SET EXERCISE A: Gather every row that contains the word "Open", treating uppercase and lowercase as different.

---------- SOURCE ----------

The Blue Message //
Messaggio nel Blu
Why does an Italian woman in the east German town of Erfurt dye special shades of blue with an ancient forgotten plant?
For Rosanna Minelli, this plant, which has been cultivated in Europe for more than 1000 years, has a fascinating history. The fact that the leaves of this plant, which is similar to rapeseed with its yellow flowers, shaped the blue fashion color for two centuries, and much more has become visible again through Rosanna's research and blue dyeing. How the blue pigment is created and how the dyeing process works is what she teaches in her dye workshops.
Rosanna and her blue vision
In her small shop on the famous ‘Krämerbrücke’ in Erfurt you can experience this blue world in many facets. Fine textiles, hand-dyed and printed, blue soaps and her blue pigment collection are only a small part of her product range. But the blue grape leaf border she restored around the ceiling and the painted portrait on the wall in the annex also shows that Rosanna has a wide range of expertise besides blue dyeing.
"In my small manufactory I give an insight into how, according to historical recipes, the cultivation of the woad and the production of the blue pigment is created. Also my hand dyeing of various fabrics that are made into unique textiles show these wonderful blue colors. I achieve the deep, darker blue shades by repeating the dyeing processesI complement some textiles with print patterns I have designed."
Rosanna uses the Japanese 'shibori' printing technique, which means using wooden forms to recess the area to be printed, to pattern her textiles. To produce her unique textile prints she uses old wooden printing forms from India and her own designs, which she makes with a master craftsman in Erfurt. Regional and handmade to the smallest detail – every textile is a true hand-crafted piece.
What will you learn at Rosanna's Plant Dyeing Workshops?

---------- EXTRACTED MATERIAL ----------

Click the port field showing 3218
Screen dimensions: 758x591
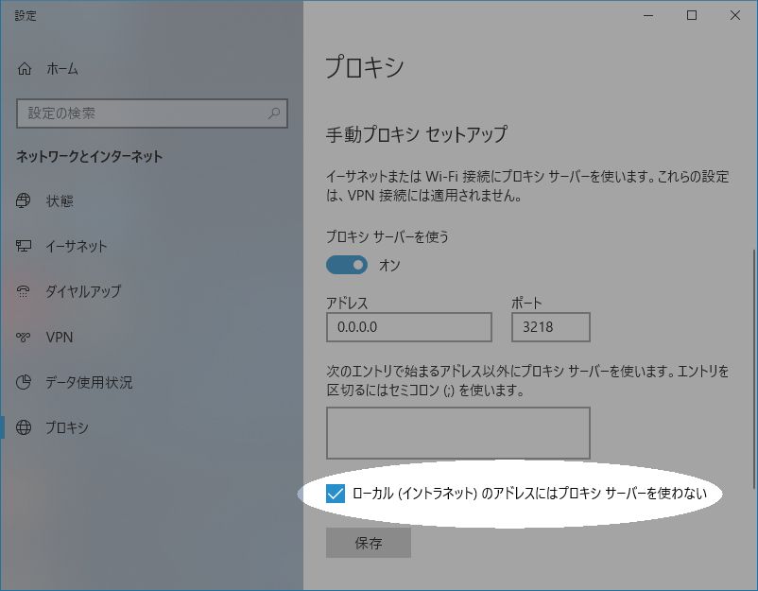550,327
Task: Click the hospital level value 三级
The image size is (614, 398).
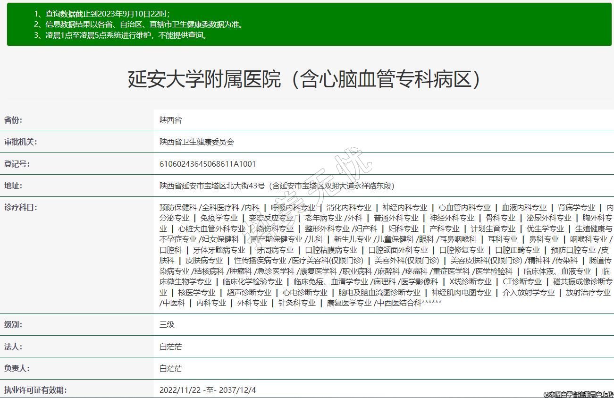Action: [x=167, y=325]
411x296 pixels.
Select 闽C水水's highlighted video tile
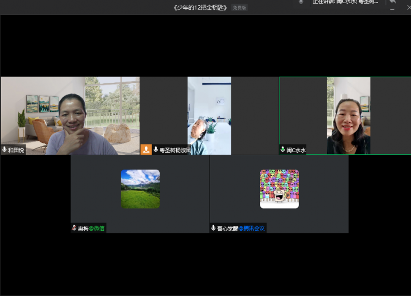(x=345, y=116)
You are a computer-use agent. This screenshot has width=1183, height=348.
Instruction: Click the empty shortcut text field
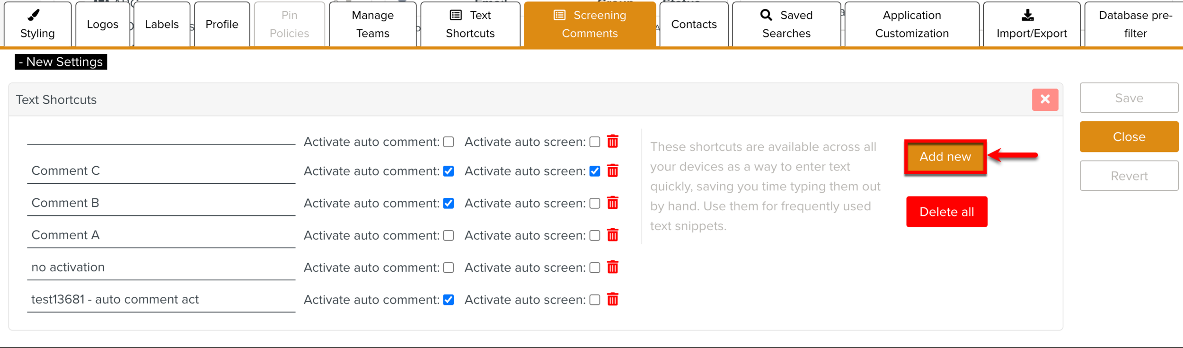161,137
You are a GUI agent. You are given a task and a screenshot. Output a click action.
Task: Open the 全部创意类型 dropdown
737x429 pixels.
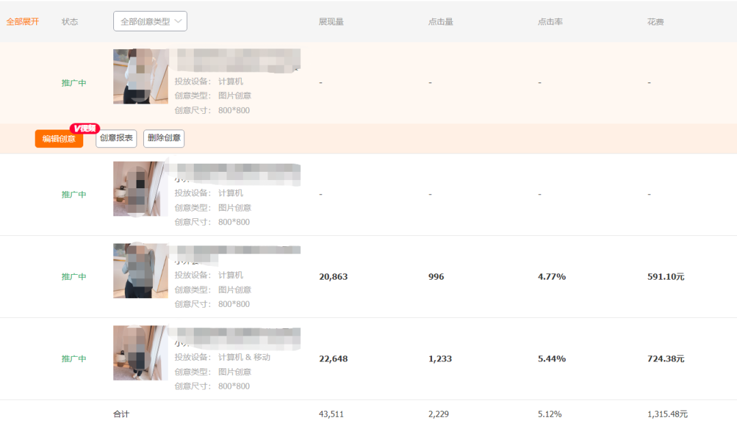[150, 21]
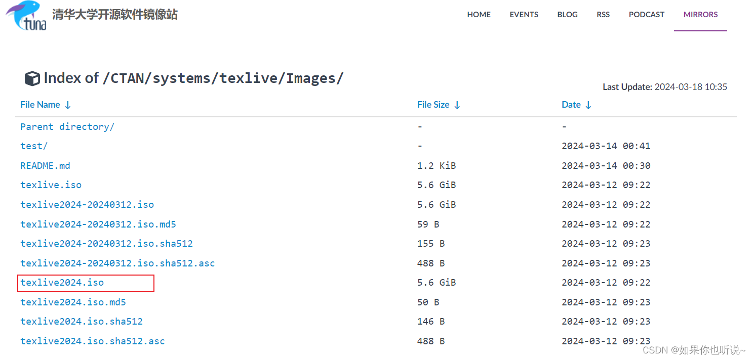
Task: Click the TUNA fish logo icon
Action: click(x=24, y=16)
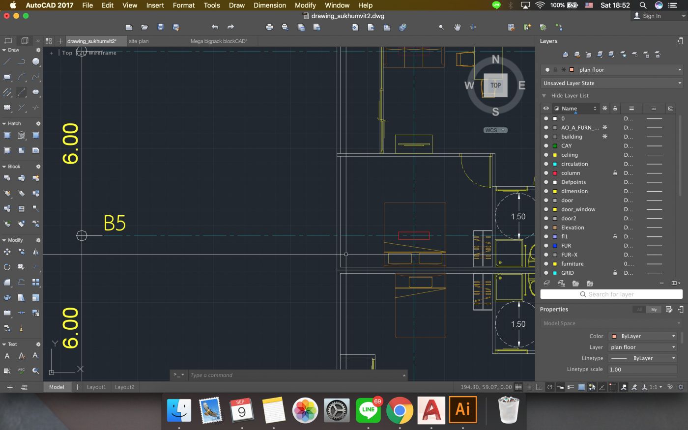Click the Print icon in the toolbar
The height and width of the screenshot is (430, 688).
click(269, 27)
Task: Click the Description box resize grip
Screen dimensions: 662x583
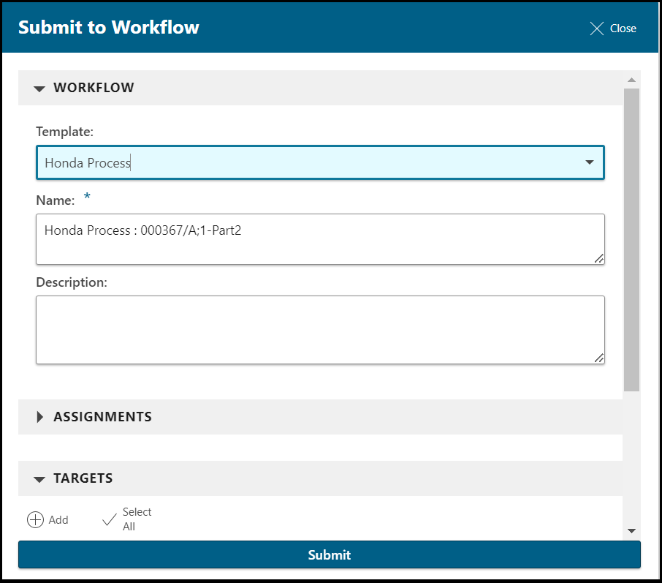Action: (x=598, y=358)
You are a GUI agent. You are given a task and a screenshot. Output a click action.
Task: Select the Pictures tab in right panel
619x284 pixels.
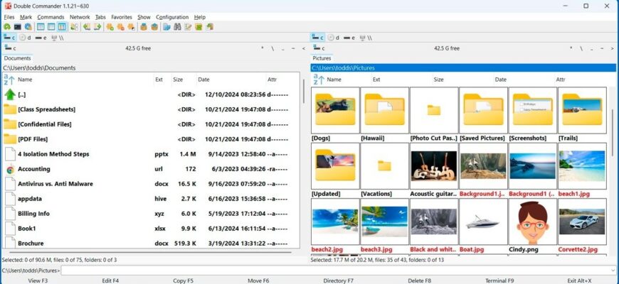click(322, 58)
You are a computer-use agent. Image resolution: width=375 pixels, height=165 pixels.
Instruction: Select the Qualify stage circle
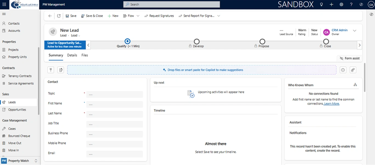(128, 41)
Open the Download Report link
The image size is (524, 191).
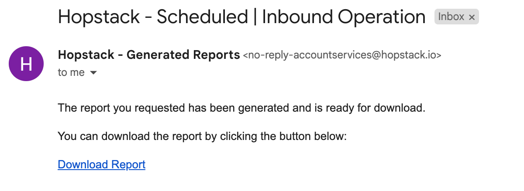pos(101,164)
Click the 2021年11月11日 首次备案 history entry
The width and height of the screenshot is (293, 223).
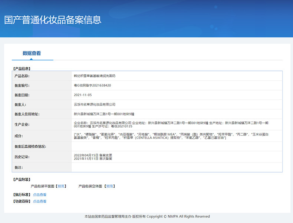pyautogui.click(x=93, y=158)
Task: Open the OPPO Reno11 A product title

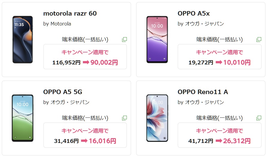Action: click(203, 92)
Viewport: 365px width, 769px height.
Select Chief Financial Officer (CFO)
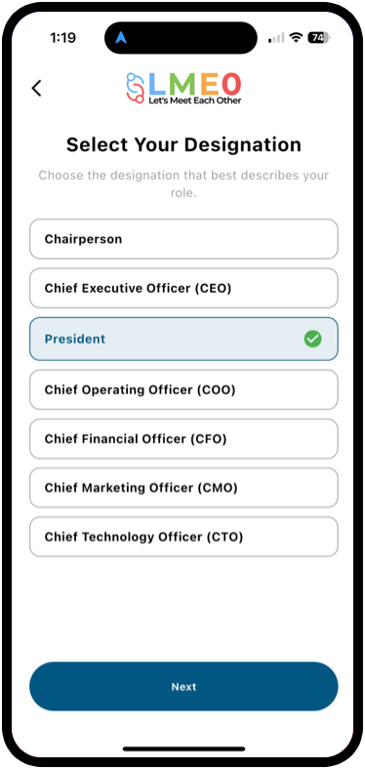(184, 439)
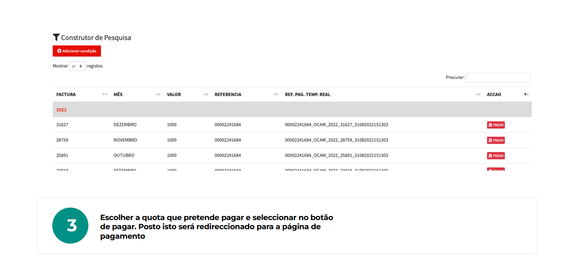Click the filter funnel icon beside Construtor de Pesquisa
This screenshot has width=561, height=264.
[56, 37]
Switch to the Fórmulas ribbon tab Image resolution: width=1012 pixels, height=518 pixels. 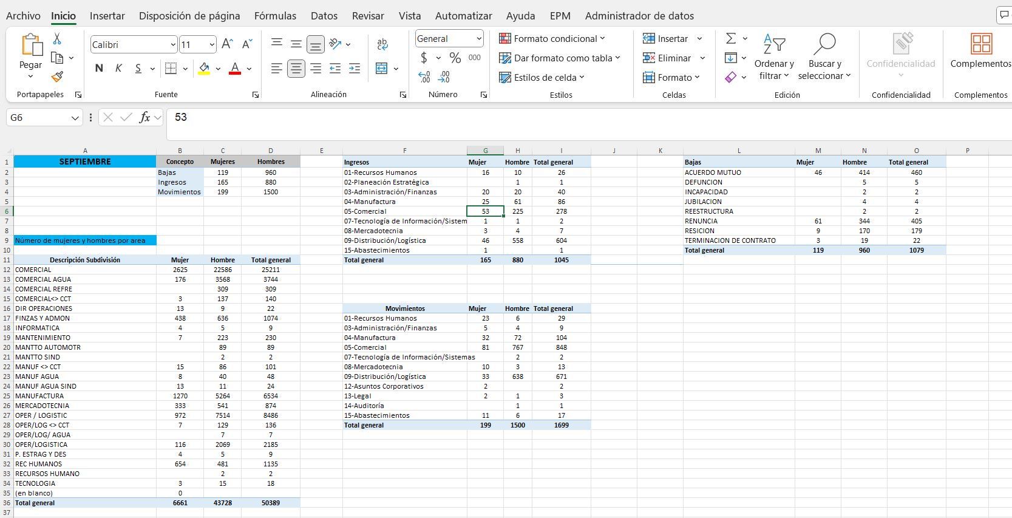(275, 16)
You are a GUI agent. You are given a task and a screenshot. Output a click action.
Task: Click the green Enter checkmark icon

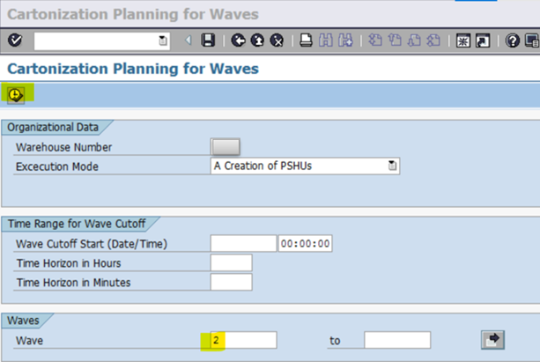click(x=16, y=41)

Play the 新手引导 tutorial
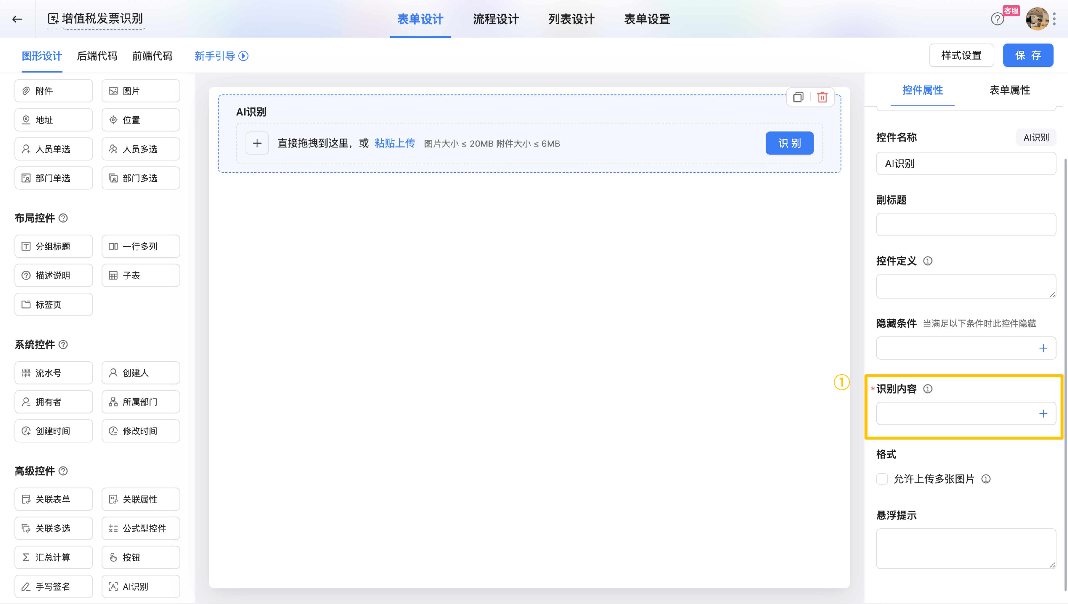click(243, 56)
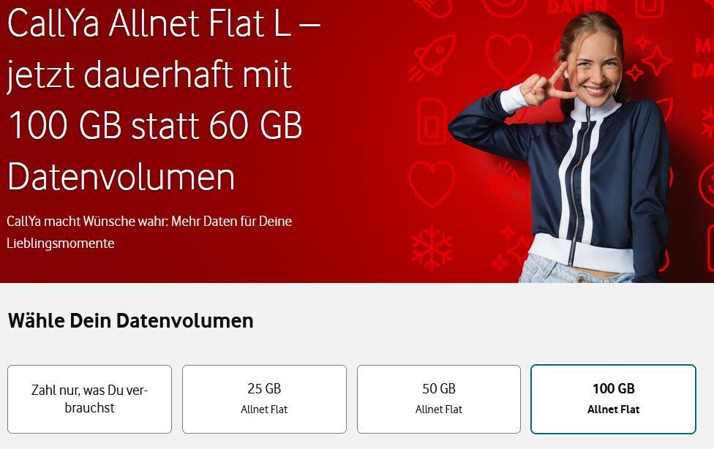Choose the 50 GB Allnet Flat option
Viewport: 714px width, 449px height.
click(438, 399)
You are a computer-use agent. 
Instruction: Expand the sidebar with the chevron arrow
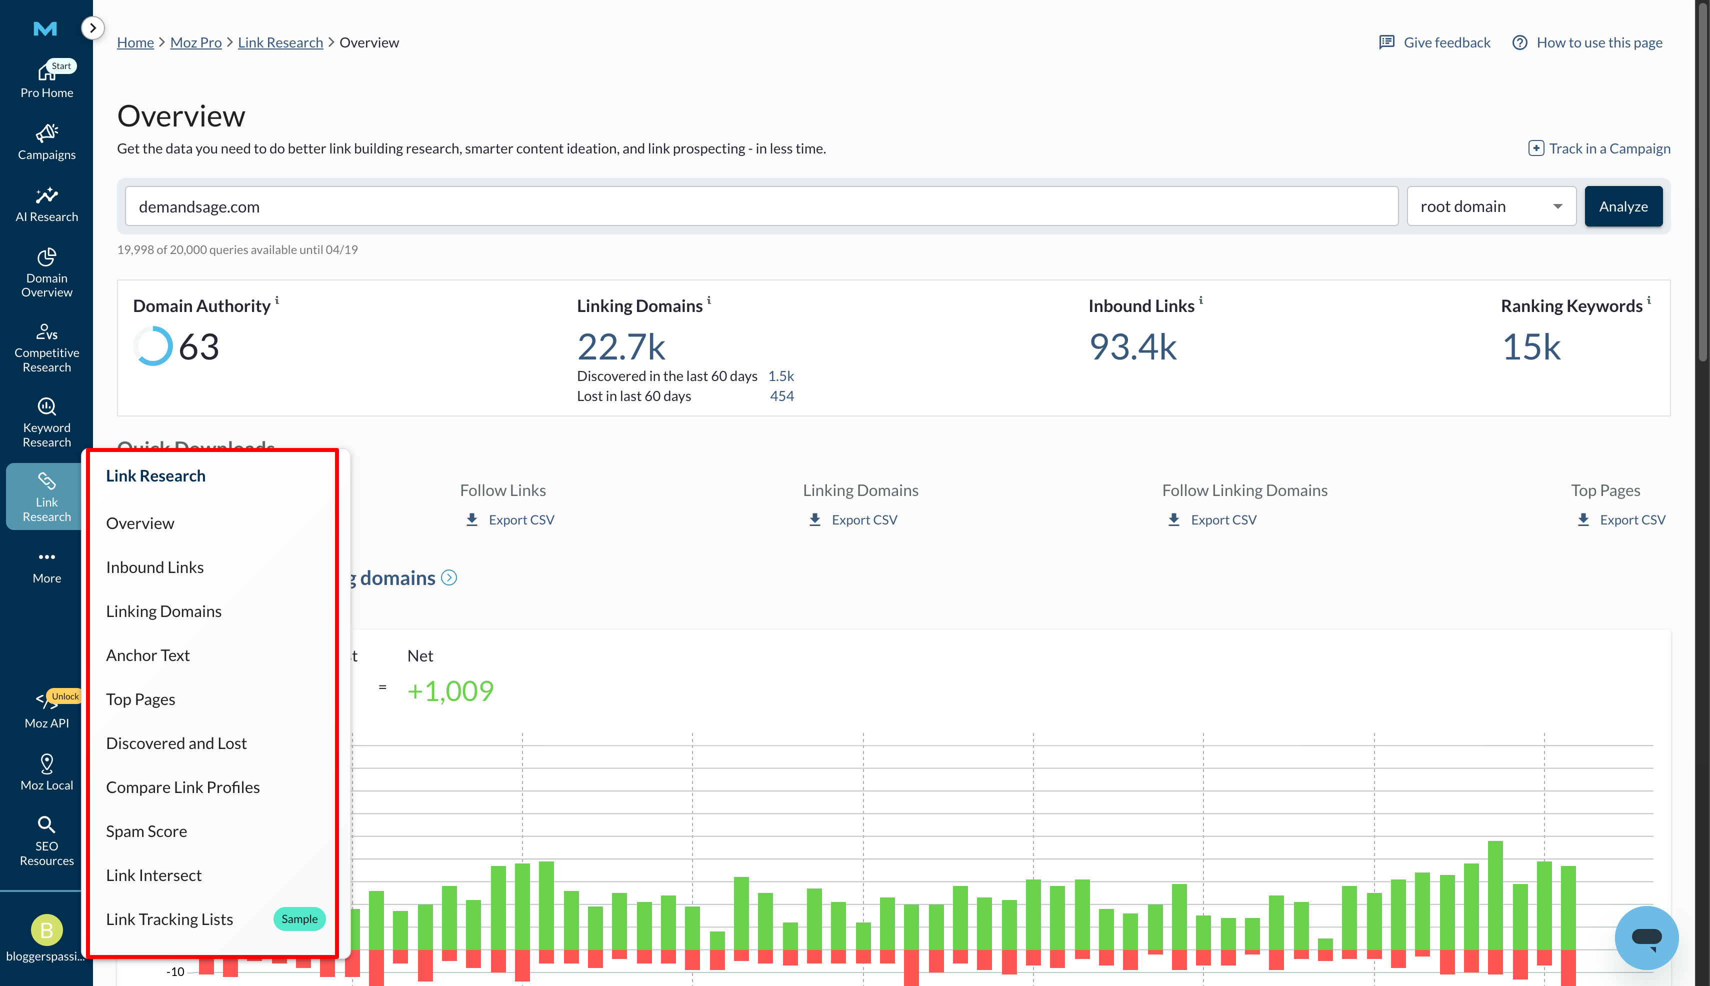93,28
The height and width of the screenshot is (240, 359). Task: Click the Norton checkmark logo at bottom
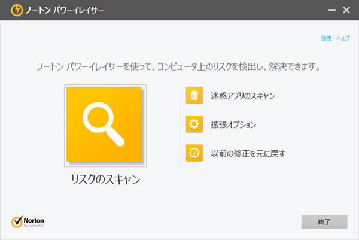click(x=17, y=221)
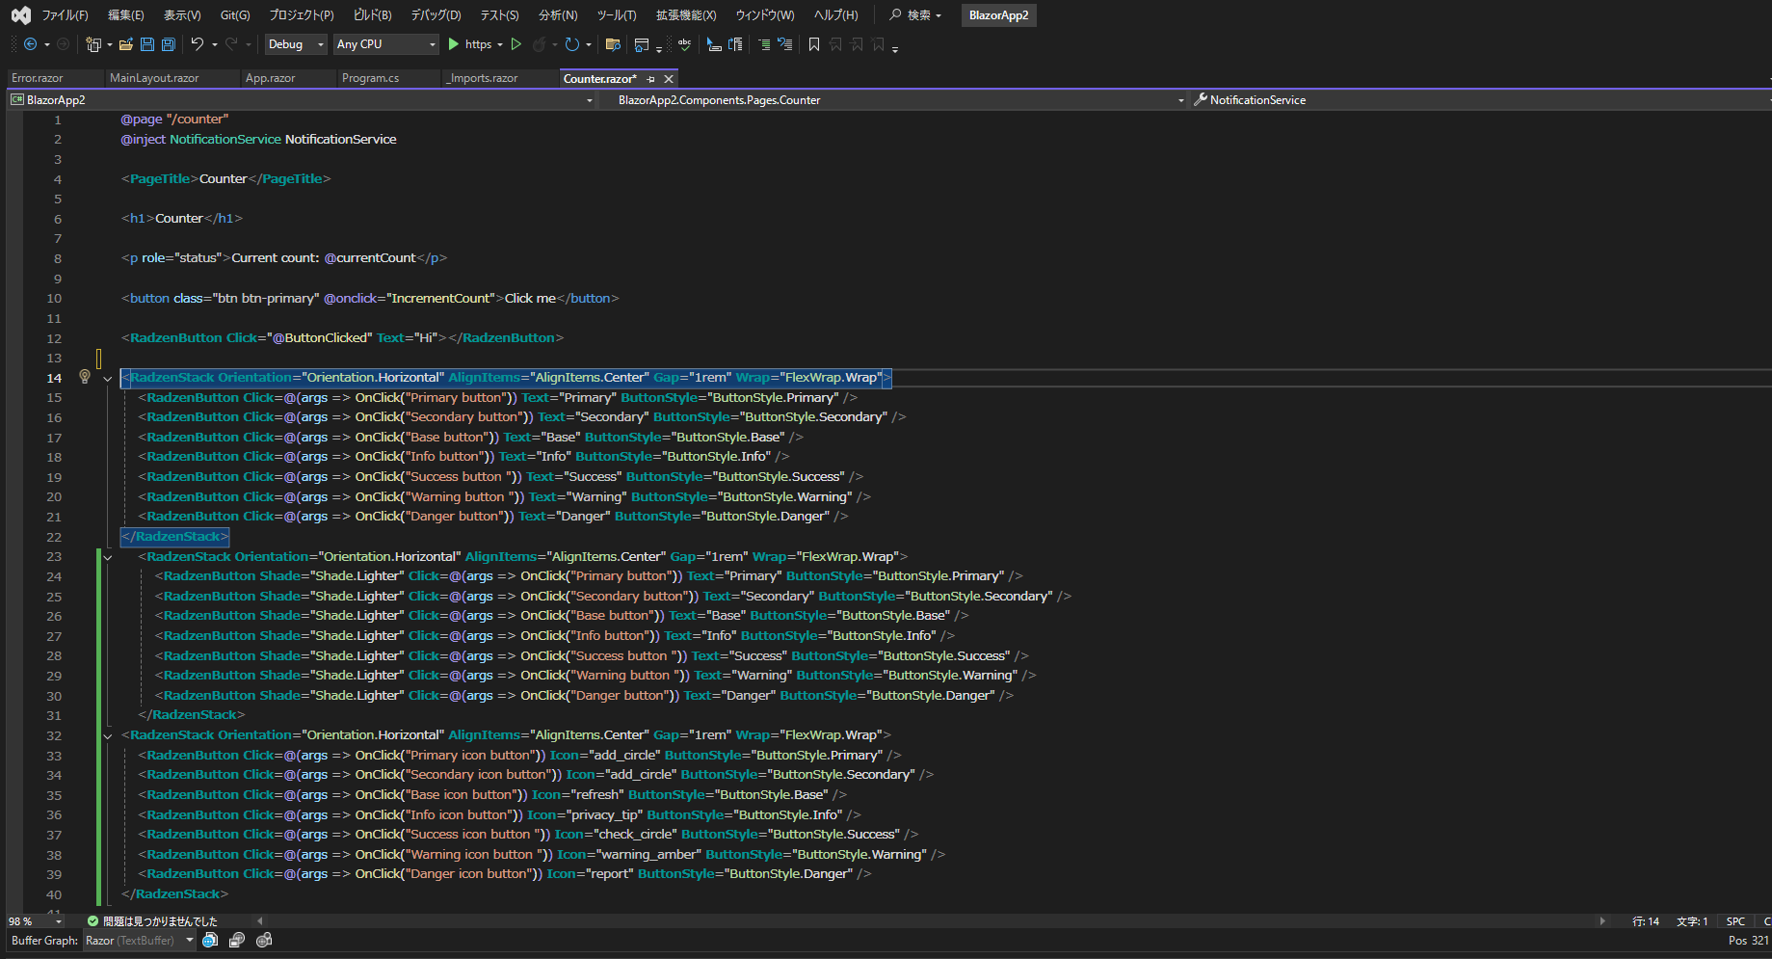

----------

SET EXERCISE B: List each item that the text on Rosanna Minelli's blue dyeing names as part of her shop's product range.

TASK SOLUTION A:
Task: Open the 全部创意类型 dropdown
Open the Download Report link
Task: Open the OPPO Reno11 A product title

TASK SOLUTION B:
- Fine textiles, hand-dyed and printed
- Blue soaps
- Her blue pigment collection